Bucatini, The Typical Pasta Of The City Of Rome

The Bucatini are a type of long pasta similar to big pierced spaghetti, typical of the city of Rome that combines them with strong and simple condiments (Gricia, Amatriciana, Carbonara). It is a pasta made from durum wheat semolina. Cooking time is more or less the same as spaghetti because, even if they are bigger, the water passes through the central hole (during cooking), which allows it to cook quickly enough.

The condiment par excellence of this pasta format is Amatriciana: a sauce made with Guanciale and Tomato.

the history of bucatini
Bucatini allAmatriciana

The history of Bucatini is fascinating and its origins are closely linked to the Sicilian territory. A pasta format created for a practical reason, which over the centuries has become one of the most famous protagonists of Italian cuisine. Bucatini, not only Amatriciana.

The Bucatini, a long pasta pierced inside, are born from a simple necessity: to favor the correct cooking. For the medieval pasta makers, without an efficient drying system, pasta cooking took from biblical times, with results that were not always satisfactory. From there the idea of ​​rolling the dough around a stick in order to make it hollow and favor its perfect cooking.

The homeland of this special type of pasta seems to be Sicily. The famous chef of the time Martino da Como in his work De Arte Coquinaria, about which we have spoken in another article, tells about “maccaroni siciliani”, describing in details the process for the creation of Bucatini.

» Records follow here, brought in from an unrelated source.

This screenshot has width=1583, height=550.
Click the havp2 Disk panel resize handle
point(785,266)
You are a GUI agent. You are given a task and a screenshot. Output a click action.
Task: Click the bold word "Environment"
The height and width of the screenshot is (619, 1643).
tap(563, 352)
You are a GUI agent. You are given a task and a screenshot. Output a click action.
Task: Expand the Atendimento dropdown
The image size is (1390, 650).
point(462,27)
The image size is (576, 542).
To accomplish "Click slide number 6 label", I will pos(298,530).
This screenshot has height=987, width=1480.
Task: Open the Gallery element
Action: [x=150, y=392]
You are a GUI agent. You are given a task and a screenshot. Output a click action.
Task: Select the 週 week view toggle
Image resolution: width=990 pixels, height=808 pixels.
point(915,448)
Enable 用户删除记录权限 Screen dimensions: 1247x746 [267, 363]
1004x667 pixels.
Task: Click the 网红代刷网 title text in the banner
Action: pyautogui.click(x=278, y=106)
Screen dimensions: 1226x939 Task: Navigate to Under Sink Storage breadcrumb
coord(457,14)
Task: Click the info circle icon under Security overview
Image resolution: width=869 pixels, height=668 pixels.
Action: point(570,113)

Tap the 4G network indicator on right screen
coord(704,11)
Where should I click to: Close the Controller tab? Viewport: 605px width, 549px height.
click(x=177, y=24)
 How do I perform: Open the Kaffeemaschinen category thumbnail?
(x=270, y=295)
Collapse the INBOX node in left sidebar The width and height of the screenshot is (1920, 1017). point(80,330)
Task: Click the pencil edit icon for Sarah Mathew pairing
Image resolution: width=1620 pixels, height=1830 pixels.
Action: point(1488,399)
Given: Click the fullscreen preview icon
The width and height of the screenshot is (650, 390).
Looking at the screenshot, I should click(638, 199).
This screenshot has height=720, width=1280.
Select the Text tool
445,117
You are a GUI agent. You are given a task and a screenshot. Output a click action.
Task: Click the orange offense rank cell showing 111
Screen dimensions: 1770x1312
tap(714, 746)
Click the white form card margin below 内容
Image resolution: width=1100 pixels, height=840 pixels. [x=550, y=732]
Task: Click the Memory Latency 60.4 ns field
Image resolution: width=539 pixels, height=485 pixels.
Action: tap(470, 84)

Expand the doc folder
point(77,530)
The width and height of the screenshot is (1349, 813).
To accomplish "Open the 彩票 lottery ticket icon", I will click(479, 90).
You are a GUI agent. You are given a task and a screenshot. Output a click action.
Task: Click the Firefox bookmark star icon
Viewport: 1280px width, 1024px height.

Italian Chef Making Traditional Bucatini
Italian Chef Making Traditional Bucatini

The Bucatini have spread over the years in all that has been the Kingdom of Naples, so that even today in many kitchens of the South of Italy you can still find a ferretto square section that ease the extraction from the Bucatini. Even the musician Gioacchino Rossini, who considers himself a great cook, loved this format of pasta: so much that he asked a Parisian goldsmith to make a custom-made silver syringe for him, to fill the Bucatini with goose liver and then boil them in capon broth. It is however known that the luck of this type of pasta was the condiment all’amatriciana that enhances the ability to retain the sauce, for a truly inimitable result. The Bucatini still today is one of the icons of Italian kitchen, as well as one of the most tasty and satisfying types of pasta.